100キロメートル以上離れているため、一瞬、どの交通手段で行こうかと悩んだが、現地で何かと動くこともあると思い車で行くことにした。

 


幸い自宅から数キロのところに高速道路の入口がある。車に飛び乗り高速道路に入った。


 

運転を始めて30分もすると、移動する看板などを眼で追うのが厳しくなる。脇に目もくれず前を走る車だけを見て、どうにか運転する。

 


次第に瞼が痙攣し、それが頬まで下りてくるのが分かる。

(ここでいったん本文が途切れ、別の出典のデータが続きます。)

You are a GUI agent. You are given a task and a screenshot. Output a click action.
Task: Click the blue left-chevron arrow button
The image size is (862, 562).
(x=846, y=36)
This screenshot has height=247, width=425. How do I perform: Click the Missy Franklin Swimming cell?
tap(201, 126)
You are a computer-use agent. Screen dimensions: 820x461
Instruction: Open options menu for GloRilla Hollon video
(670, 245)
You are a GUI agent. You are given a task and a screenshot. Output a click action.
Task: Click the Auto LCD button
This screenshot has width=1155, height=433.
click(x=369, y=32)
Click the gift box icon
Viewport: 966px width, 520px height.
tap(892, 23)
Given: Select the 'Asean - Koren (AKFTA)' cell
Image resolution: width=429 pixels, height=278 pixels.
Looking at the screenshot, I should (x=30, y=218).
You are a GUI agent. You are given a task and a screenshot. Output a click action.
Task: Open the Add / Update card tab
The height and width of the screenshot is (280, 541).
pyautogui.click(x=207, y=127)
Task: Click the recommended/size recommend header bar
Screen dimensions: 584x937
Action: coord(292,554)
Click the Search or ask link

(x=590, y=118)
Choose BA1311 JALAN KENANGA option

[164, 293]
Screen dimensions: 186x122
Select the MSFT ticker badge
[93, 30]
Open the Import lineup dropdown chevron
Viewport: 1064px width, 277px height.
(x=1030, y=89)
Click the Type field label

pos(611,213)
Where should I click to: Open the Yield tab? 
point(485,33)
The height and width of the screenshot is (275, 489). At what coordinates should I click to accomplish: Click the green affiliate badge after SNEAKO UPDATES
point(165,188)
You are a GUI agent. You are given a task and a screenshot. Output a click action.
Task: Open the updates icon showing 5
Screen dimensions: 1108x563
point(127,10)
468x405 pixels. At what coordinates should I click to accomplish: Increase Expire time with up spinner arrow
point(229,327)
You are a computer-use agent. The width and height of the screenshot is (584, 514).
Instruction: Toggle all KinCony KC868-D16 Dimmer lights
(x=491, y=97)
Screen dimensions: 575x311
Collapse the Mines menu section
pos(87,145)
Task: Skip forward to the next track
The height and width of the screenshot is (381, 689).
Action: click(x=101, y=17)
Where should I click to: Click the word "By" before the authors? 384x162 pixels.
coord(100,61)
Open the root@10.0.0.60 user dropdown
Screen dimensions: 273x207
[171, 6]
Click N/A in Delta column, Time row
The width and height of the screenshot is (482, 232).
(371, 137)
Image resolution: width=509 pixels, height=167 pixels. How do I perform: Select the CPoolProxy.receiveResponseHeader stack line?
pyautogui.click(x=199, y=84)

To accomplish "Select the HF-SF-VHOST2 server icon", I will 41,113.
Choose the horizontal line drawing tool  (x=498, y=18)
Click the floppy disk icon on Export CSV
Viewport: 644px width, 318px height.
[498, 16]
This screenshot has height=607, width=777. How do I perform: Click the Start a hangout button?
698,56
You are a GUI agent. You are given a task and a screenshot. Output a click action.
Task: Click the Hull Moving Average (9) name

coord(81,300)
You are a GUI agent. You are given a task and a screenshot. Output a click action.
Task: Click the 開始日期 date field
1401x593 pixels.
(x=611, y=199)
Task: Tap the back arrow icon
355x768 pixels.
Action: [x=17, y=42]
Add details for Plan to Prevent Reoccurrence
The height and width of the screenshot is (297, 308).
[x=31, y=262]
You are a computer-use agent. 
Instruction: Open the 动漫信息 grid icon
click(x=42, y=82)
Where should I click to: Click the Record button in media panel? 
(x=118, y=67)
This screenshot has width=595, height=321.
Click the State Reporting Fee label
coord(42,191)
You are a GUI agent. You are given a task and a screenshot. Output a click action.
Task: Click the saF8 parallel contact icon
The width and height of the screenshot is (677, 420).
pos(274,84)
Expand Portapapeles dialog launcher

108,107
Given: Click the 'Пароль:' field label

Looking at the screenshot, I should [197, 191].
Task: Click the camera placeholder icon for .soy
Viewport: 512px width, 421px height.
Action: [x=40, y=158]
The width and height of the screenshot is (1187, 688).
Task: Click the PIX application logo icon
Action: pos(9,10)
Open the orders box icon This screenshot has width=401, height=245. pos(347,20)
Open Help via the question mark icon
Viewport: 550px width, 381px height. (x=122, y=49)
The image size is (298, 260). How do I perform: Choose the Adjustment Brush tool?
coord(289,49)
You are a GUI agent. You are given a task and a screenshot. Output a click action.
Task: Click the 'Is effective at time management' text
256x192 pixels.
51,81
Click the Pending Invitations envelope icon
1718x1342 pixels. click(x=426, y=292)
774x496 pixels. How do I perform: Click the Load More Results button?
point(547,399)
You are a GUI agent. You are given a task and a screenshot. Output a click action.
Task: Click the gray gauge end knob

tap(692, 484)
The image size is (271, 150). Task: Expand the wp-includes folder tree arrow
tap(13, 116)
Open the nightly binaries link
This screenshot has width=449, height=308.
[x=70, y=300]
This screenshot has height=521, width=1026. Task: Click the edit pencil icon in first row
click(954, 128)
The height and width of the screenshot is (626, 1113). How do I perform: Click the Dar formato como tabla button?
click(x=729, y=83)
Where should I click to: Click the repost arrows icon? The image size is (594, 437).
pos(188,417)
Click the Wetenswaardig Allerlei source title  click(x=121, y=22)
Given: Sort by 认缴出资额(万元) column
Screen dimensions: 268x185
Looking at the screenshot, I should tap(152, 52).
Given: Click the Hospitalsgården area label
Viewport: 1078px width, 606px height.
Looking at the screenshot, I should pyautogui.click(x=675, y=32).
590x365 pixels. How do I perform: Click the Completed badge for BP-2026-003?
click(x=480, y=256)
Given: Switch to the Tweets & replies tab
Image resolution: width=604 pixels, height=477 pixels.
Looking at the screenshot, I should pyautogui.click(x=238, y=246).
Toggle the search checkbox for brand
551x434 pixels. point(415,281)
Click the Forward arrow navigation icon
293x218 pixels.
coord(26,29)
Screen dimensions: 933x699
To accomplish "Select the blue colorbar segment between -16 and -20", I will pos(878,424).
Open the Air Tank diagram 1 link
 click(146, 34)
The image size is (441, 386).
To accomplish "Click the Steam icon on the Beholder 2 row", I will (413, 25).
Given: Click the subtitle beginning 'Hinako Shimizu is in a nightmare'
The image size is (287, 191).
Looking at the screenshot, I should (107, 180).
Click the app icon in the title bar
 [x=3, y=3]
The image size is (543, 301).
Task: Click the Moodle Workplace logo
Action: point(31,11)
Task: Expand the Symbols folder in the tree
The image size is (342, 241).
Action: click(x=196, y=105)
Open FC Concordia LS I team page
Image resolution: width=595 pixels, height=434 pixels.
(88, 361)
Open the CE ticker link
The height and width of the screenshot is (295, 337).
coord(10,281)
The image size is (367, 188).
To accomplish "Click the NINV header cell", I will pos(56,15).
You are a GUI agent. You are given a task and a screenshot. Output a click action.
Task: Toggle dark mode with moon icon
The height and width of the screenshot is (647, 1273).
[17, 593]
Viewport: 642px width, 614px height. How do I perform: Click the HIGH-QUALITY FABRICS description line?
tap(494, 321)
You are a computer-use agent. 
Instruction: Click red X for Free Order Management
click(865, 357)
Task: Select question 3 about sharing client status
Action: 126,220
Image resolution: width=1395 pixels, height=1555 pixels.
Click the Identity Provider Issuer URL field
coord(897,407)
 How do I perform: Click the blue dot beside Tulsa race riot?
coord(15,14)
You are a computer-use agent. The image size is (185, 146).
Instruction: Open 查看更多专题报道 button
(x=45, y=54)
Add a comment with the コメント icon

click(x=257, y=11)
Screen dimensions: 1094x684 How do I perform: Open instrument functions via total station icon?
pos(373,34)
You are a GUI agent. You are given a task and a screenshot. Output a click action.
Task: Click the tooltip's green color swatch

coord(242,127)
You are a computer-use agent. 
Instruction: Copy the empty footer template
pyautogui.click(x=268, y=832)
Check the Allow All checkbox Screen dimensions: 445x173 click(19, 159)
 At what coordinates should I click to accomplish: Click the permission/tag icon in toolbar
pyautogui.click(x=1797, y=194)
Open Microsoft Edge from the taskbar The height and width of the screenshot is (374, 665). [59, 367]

病院に着くころまでには喉の奥まで違和感が広がり、すっかり構音障害が完成した。

 


病院のHCUに入ると人工呼吸器、様々な管に繋がれた父がいた。幸い意識はしっかりしている。

 


看護師さんから心臓疾患の疑いがあるが、肺に水が溜まっており、その水が無くなるまでは検査ができないとの説明を受ける。原因がはっきりするまで当面、HCU住まいになるようだ。

 


その他、腕の動脈に点滴を入れているので夜は拘束する、首からの点滴は○○を入れるためなど、看護婦さんから矢継ぎ早に説明を受けるが、気が動転していたのかよく覚えていない。


 

また、聞き返そうにも呂律が回らないので質問もせずに黙って聞いていた。

 


とりあえず服用している薬を実家から持ってきてほしいとのこと。疲れていると言っている暇もなく、母と実家へ向かう。


 

実家に入ると洗面器一杯のティッシュ、床に散乱しているティッシュが目に入る。


 

一昨日の夜、呼吸がだんだんと浅くなるなか、とりあえず痰を出そうと二人で悪戦苦闘したとのこと。


 

狭心症の持病があるので、呼吸が苦しいのは心臓の影響と思ったらしい。

 


ニトロを5錠も立て続きに服用したものの一向に回復しないため、朝9時になって主治医(糖尿病)に電話したところ、主治医が異常を察知して救急車を手配してくれたと、母から聞かされる。


 

母が言うには、10時間以上も苦しんでいたのに救急車を呼ばなかったのは、まず、主治医(高血圧・糖尿病)に診てもらいたいと父が頑なに拒んだからだそうだ。


 

病気持ちの私を心配させないようにと気遣う母の気持ちが痛いほど解る。


 

すぐに駆け付けることができない自分の身体を恨み、不甲斐なさを痛感する。

 


薬を持って病院へ戻ると、貧血のため輸血をしたとの説明を受ける。

 


色々な管に繋がれているが意識がしっかりしているのは幸いだ。

 


母も高齢で左足首を骨折しているので無理はできない。父の症状が安定しており、看護師さんは母を連れて家に帰れと言う。


 

あとは病院にお願いして、一旦、実家に戻ることにした。